Crash's story is one that you don't often hear of in books or at least that I have come across: he has ADD; he wants to do well, but his father has little patience for him; every time he gets in trouble, he somehow gets away with it; he's an average student at school but is considered much more brilliant outside the classroom; and he parties pretty hard. Did you feel like you had to voice this side of adolescence or want to give this type of reader something to read?

After learning what I learned from my interviews, research and observations, I wanted to create a “warts and all” depiction of reality for these kids and everyone else in high school --- as I said before, something that they can identify with. It was crucial for me to report on what I saw as accurately as possible --- the parties and impulsive actions of the characters in the book, the alcohol and out of control drug use, all of which are rampant in high schools now. Then there is this element of a secret society of adolescence where kids take care of each othe,r and adults are considered in some ways as “the enemy." This is something that I haven’t seen documented before in a way that kids and their parents can recognize.    

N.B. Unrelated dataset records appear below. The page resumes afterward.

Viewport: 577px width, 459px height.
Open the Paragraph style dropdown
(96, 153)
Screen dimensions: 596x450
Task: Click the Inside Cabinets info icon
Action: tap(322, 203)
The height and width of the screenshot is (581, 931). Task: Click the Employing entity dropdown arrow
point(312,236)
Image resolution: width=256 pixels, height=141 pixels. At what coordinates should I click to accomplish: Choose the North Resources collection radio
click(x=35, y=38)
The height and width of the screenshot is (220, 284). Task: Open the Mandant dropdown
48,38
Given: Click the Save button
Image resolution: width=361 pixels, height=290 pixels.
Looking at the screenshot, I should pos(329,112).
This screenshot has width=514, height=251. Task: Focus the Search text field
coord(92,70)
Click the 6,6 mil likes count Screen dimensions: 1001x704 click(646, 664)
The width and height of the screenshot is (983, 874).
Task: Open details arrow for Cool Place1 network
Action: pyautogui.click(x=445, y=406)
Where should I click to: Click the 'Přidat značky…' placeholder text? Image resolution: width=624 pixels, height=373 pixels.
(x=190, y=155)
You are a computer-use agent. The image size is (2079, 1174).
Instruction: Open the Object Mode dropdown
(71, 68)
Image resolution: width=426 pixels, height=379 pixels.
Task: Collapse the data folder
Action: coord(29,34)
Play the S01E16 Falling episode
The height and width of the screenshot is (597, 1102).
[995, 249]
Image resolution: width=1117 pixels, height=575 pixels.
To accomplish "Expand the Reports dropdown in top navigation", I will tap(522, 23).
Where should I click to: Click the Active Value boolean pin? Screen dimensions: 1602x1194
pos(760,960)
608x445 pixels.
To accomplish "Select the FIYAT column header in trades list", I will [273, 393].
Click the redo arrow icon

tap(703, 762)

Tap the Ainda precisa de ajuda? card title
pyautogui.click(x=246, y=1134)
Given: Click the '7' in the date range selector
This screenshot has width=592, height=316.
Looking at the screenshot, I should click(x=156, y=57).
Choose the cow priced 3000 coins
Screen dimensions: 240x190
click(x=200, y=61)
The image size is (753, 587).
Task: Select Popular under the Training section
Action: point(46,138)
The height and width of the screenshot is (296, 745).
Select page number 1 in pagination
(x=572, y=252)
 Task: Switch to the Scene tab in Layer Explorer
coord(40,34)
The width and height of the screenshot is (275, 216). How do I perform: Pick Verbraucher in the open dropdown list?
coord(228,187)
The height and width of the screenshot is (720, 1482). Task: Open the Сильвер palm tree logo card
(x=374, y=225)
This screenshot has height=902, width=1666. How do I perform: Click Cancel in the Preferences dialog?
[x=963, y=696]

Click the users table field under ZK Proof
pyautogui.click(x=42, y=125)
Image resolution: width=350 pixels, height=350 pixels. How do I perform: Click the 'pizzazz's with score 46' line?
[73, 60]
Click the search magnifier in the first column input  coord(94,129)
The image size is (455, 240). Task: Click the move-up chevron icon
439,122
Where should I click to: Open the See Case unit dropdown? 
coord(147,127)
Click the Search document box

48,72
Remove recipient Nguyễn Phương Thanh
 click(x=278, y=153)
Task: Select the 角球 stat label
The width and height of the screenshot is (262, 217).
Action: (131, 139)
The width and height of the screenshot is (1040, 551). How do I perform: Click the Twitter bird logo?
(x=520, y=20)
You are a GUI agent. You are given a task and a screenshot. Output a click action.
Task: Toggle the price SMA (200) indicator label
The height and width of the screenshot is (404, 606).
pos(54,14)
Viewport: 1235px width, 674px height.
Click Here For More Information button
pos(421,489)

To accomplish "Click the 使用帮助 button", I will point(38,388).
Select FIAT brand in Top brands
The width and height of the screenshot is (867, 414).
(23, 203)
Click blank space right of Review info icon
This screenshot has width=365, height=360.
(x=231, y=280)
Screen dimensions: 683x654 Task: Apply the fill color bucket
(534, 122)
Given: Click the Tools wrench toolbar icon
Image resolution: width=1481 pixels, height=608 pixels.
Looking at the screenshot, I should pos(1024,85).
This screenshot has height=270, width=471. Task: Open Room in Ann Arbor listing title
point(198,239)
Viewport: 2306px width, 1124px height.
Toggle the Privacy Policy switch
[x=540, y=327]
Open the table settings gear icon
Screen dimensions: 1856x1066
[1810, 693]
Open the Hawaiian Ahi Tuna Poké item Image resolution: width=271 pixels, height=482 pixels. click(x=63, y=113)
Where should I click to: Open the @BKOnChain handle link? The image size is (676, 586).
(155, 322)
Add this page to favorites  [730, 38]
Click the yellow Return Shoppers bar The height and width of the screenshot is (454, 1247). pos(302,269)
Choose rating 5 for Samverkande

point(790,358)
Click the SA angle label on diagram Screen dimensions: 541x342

I very much wanted the book to be read by adults of teens as a wake-up call. During my research, I have heard over and over again from parents who had convinced themselves that their kids were “clean-cut” even as their kids were simultaneously confessing to wild partying. I have seen an over-riding sense of denial in the face of obvious clues, have seen parents who are over-indulgent to the point of letting their kids party in their basements and then make excuses. These are the types of things I wanted to address in the book without turning it into a piece of non-fiction.